L'OCCIDENT OU LA STRATÉGIE DE LA " GLOBAL CONNEXION"

1) Le monde arabe, première zone de ciblage médiatique de l'histoire de la communication De Grenade (Espagne), à Alexandrette (Turquie), à l'Arabistan (Khouzistan iranien), à la Palestine, puis à Jérusalem, telle une longue complainte de leurs déconvenues, l'histoire du 2ème illénaire finissant se résume pour les Arabes à une succesm sion de contractions permanentes de leur espace national, à leur régression économique et à leur sujétion diplomatique. La configuration géopolitique du monde arabe en témoigne avec la mise en quarantaine de l'Irak et de la Libye, la mise à l'index du Soudan, la guerre civile en Algérie, celle antérieure du Liban, ainsi que les conditions draconiennes mises par les Américains et les Israéliens pour la fin de l'état de belligérance israélo-arabe. En dépit ou en raison de ce handicap, le monde arabe, coeur historique du monde islamique, avec son cortège de fascinations, de crispations, voire même de répulsions, ne laisse pas indifférent. Illustration éloquente de son importance stratégique: fait unique dans l'histoire contemporaine, trois armadas internationales se sont constituées en l'espace d'une décennie pour servir sur le théâtre d'opération du Moyen-Orient: au large du Liban, en 1982 lors du siège de Beyrouth, dans le Golfe arabo-persique, en 1986-1988, pour assurer la liberté de navigation sur la voie d'eau lors du conflit irako-iranien, et enfin, à l'occasion de la 2ème guerre du Golfe (1990-1991).
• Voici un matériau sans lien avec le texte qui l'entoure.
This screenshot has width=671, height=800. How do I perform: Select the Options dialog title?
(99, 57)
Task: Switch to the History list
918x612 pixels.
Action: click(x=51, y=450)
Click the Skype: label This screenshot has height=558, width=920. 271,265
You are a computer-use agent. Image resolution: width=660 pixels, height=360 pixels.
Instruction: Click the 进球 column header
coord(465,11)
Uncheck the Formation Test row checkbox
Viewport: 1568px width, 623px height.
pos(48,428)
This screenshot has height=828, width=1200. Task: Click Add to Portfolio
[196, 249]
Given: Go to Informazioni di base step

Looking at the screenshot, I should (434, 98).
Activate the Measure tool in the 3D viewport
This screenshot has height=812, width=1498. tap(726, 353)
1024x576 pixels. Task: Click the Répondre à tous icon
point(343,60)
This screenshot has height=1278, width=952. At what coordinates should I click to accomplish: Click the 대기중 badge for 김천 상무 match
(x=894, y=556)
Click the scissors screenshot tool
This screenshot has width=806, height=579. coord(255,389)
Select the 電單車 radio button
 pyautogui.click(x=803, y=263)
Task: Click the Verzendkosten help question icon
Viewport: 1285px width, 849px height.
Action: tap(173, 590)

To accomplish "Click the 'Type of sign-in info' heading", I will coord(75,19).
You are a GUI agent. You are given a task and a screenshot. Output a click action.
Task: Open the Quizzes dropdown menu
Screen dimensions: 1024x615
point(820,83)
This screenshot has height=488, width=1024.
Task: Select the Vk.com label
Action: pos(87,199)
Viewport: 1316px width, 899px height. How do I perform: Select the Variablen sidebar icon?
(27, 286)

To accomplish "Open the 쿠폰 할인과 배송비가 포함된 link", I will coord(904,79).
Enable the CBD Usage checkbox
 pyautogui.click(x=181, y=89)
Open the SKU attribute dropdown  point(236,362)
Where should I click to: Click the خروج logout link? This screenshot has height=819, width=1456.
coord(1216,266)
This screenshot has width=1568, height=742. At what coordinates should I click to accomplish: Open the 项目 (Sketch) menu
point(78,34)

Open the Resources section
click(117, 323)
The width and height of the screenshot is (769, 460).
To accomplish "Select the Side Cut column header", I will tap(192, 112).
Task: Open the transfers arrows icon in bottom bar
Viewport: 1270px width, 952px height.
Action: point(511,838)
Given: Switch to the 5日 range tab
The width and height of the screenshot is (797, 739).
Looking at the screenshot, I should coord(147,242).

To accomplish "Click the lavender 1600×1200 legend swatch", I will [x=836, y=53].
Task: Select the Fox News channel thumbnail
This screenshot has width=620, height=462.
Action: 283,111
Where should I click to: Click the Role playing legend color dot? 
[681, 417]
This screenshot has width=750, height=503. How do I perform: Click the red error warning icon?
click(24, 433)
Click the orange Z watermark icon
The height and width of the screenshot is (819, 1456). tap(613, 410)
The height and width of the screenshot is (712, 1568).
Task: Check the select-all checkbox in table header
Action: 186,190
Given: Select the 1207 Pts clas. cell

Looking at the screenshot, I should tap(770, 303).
Au-delà du pétrole, l'attention sinon la vigilance à l'égard du monde arabe s'explique par ses valeurs porteuses, en tête desquelles naturellement l'Islam et la langue arabe, langue de 200 millions de personnes, langue du Coran et par voie de conséquence langue de référence religieuse et culturelle de plus d'un milliard de fidèles, et aussi par sa configuration, à proximité immédiate du monde occidental.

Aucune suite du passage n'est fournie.